PowerPointのオリジナルテーマの設定の仕方はこちらの記事が詳しいです。

 私は基本となるレイアウトは以下のように作成しています。

 左上に目立つようにスライド番号を振っています。これは授業でハンドアウト(スライドを4〜6枚ずつ印刷した資料)を配布した場合、提示しているスライドと手元のハンドアウトを直ぐに対応させることができるようにという理由です。「あれ、ちょっとボーッとしてる間にスライドが進んじゃった」という不注意傾向のある受講者には必須です。

 また右上には所属する大学のマークを貼り付けています。これは著作権対策の意味があり、勝手にコピーされて別の箇所で使用された場合にすぐに判明するようにしています。また、オンライン授業の場合、このマークに重なる形で教員のワイプを映すようにすれば、本文を邪魔しません。

構造化されたスライドにする

 スライドは基本的に文章ではなく箇条書きで示しますが、箇条書きが羅列的にならないよう構造化することが大切です。まずはレベル分け。第1レベルは見出し、第2レベルは説明、第3レベルは補足、というように意識してレベル分けすると良いでしょう。レベル分けすることで意味的なカテゴリーでまとまりができます。スライド全体を見た時に「あ、このスライドでは2つの内容カテゴリーがあるのか」と直感的に把握でき、内容理解を助けます。
 また内容カテゴリー間は、通常の行間よりも少し広めに空けると視認性も良くなり、スライド構造も直感的にわかりやすくなります。いくつかの内容カテゴリーがあり、スライド下部で「まとめ」的な文章を入れ込みたい場合は、枠線で囲むなどをして、内容カテゴリーとは違うことを強調すると良いでしょう。
 またスライド上部にはタイトルをつけます。これは各スライドの概要を明確にする意味があり、内容理解を助けます。スライド作成者の立場からも、一つひとつのスライドの内容を焦点化する意識づけにもなります。
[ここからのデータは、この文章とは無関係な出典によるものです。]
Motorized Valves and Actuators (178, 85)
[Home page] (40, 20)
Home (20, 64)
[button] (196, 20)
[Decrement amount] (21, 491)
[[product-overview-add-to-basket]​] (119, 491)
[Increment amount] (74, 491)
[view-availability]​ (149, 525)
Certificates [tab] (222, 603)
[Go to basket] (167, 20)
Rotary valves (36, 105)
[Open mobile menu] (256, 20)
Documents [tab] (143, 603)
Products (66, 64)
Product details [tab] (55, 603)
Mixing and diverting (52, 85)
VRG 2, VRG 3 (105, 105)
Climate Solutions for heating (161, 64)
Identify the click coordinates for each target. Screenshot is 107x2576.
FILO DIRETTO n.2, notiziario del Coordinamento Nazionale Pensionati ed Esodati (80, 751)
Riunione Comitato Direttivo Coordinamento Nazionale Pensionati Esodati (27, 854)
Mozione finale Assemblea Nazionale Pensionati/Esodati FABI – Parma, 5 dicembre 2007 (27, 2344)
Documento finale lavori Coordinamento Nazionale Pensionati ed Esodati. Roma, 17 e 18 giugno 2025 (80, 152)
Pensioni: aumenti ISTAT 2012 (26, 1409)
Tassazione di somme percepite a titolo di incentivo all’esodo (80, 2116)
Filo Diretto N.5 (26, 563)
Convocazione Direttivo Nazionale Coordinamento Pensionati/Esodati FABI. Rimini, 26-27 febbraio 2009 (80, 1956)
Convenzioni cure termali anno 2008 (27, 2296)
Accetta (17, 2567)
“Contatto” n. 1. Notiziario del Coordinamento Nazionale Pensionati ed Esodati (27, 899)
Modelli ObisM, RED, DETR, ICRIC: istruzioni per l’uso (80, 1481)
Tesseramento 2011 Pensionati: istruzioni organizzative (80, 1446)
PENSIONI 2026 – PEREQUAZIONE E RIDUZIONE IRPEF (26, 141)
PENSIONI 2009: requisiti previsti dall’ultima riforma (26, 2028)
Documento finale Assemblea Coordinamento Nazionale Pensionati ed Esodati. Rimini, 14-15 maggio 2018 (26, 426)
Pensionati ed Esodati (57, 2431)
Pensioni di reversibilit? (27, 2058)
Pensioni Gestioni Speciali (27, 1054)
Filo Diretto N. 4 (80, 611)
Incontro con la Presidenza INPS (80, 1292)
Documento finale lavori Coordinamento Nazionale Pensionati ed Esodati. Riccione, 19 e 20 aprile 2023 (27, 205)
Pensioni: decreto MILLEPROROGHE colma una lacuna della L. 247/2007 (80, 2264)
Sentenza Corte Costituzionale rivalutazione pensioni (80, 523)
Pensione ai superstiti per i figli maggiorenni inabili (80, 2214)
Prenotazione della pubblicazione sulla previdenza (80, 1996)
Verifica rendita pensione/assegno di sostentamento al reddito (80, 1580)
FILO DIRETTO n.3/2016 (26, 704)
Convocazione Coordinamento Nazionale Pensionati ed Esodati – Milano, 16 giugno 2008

時たまフワッとしたスライドタイトルで、同一のタイトルが複数枚並んでいるものを見かけますが、これではスライドの内容が焦点化されているとは言いづらいと思います。複数枚にわたって説明する必要があり同一のタイトルをつけなければならない場合は、「〜①」のように番号をつけた方が良いでしょう。

背景色の問題

 私のスライドの背景色は基本白色にしていますが、感覚過敏の方の中には真っ白な背景が眩しすぎると感じる方もいるようです。そのため背景色をクリーム色にするべきとも考えられますが、その場合、よほど高輝度のプロジェクターでない限り、文字とのコントラスト比が下がって見えにくくなってしまいます(残念ながら、私が所属しているような国立大学ではそこまで高輝度のプロジェクターが教室に設置されていることはほとんどありません)。逆に言えば高輝度のプロジェクターでない限り、背景が白色のために眩しさを感じる人は少ないと思います。またハンドアウトを印刷する際に背景も印刷されてしまうため、インクを大量に使用します。そのような理由から背景色は白色にしています。
 とはいえ状況によりけりです。受講者の中には眩しさを感じてしまう感覚過敏の人がいた場合は背景色を変更した方が良いと思いますし、かなり高輝度のプロジェクターが設置されている場合は少しクリーム色の背景にするなどの融通さを持った配慮が必要です。
 背景色を黒色などの濃ゆい色にして、白抜きの文字で表示するということも考えられます。ただしこちらも高輝度のプロジェクターでない限り、そこまでコントラスト比が上がりませんので見にくい場合があります(白いスクリーンに投射しても真っ黒にはならず灰色になってしまいます)。また全体的な印象が暗くなりますので、授業自体が重苦しい雰囲気になることもあります。
 背景色ひとつとってもベストなものを見つけるのは難しいですね。